### DATA FOR THE TASK

________

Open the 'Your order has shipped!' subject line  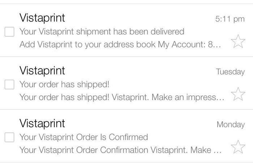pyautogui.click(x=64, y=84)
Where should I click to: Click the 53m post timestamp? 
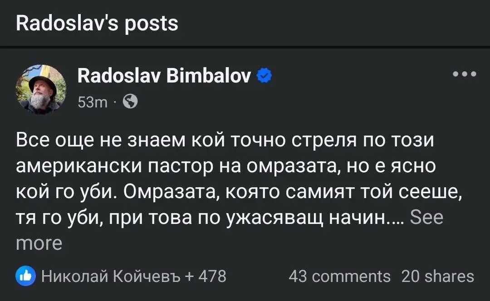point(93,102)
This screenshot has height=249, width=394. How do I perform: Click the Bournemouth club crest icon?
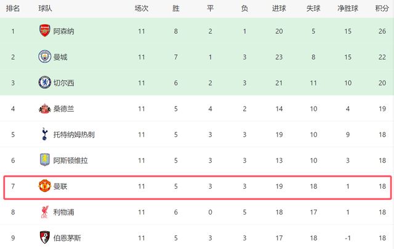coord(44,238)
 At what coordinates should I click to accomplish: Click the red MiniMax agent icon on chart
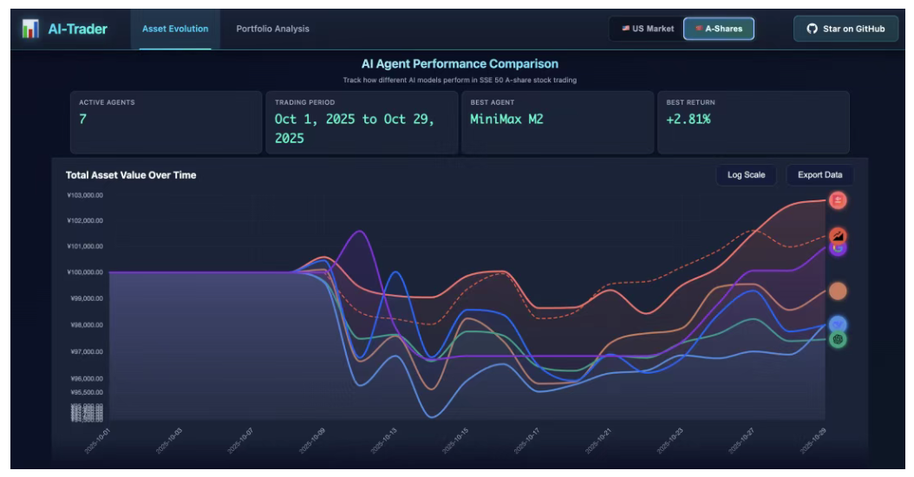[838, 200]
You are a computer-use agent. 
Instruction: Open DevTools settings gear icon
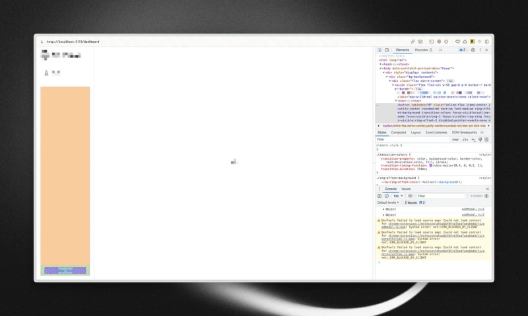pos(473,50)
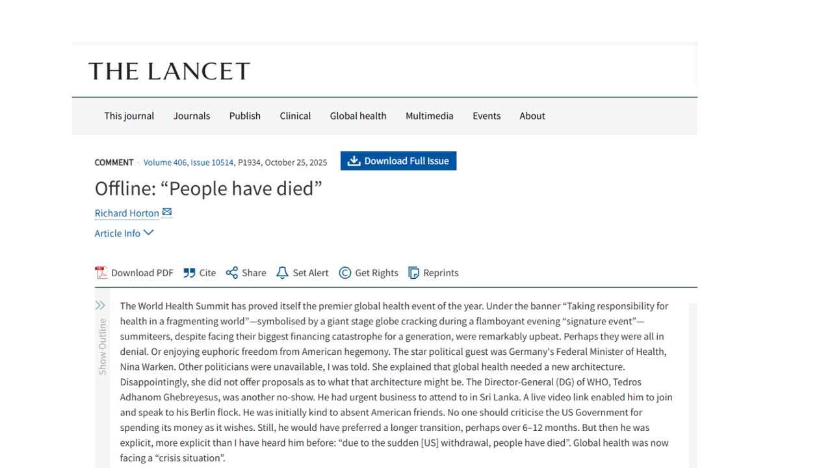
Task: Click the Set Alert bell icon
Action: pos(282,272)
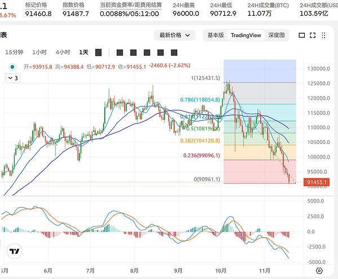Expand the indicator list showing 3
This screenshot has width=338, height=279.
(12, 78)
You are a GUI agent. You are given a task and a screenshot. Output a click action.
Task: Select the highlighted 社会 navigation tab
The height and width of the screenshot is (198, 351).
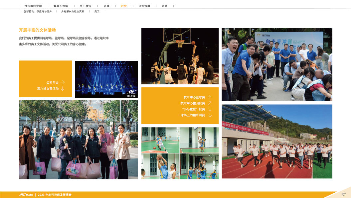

________

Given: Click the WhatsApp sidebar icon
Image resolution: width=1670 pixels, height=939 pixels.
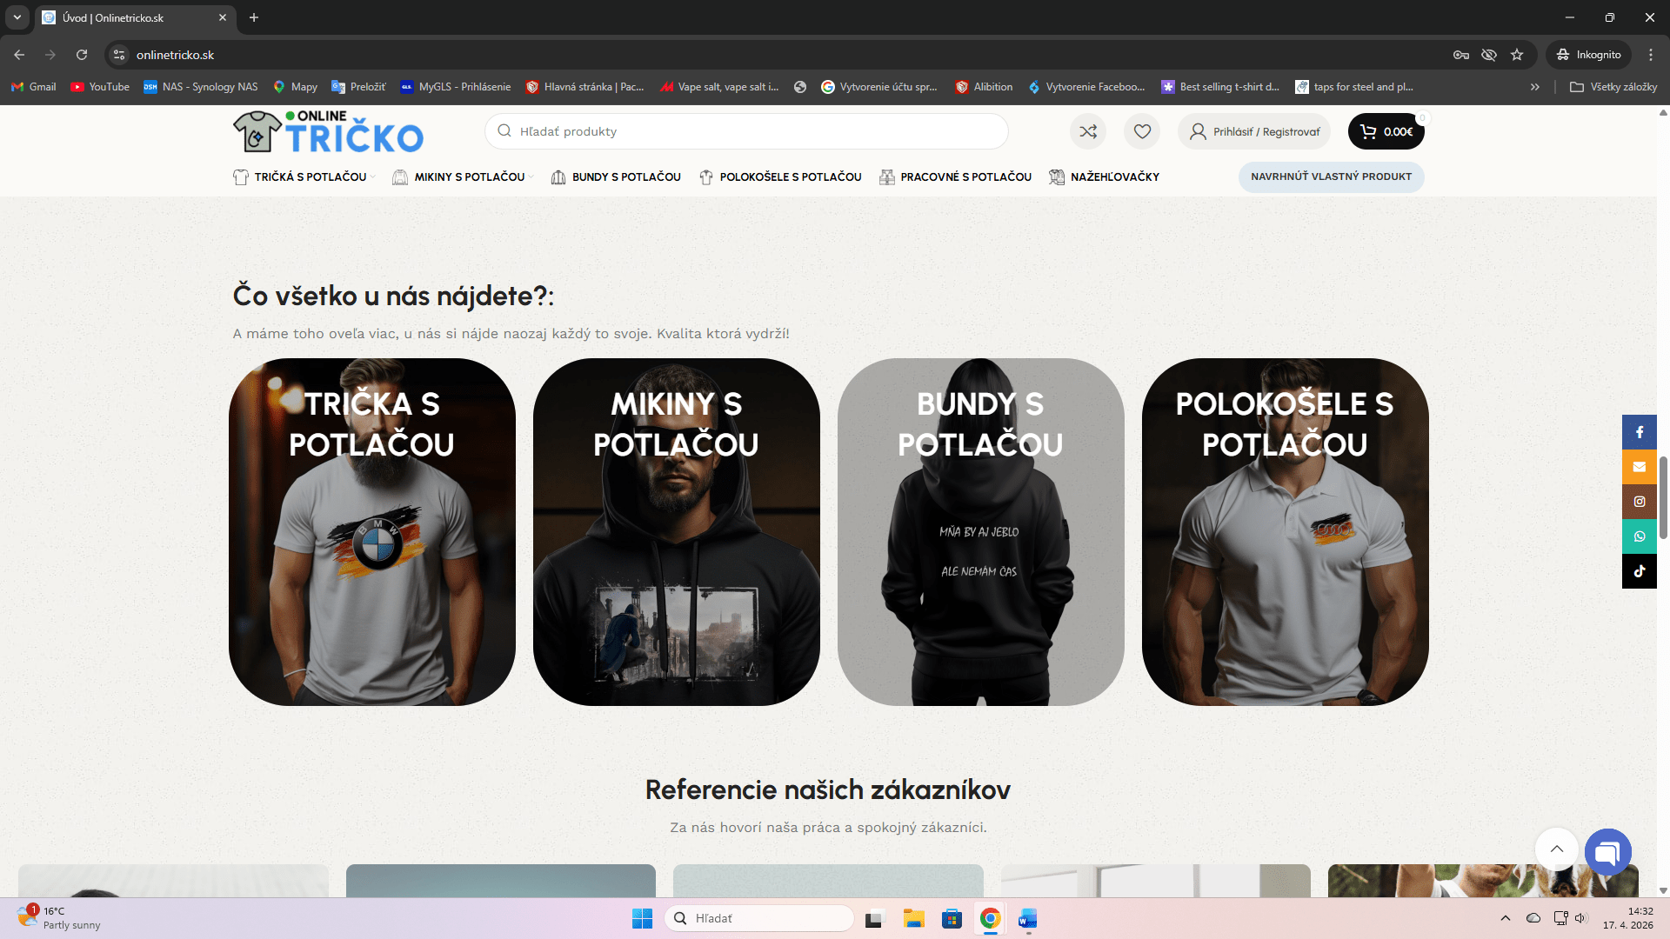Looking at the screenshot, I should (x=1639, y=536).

________

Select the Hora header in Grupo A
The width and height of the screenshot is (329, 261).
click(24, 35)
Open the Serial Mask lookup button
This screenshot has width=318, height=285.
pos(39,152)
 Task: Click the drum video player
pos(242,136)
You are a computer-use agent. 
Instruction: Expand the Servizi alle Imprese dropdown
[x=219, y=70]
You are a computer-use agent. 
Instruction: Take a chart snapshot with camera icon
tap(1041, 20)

________

### WHAT YOU SHOULD DO
Rewrite the items from the line containing "You are a GUI" down to the line containing "The height and", replacing "navigation tab" with "menu tab" and changing nothing else.

### THE SOLUTION
You are a GUI agent. You are given a task and a screenshot. Output a click action.
Task: Select the highlighted 社会 menu tab
The height and width of the screenshot is (198, 351).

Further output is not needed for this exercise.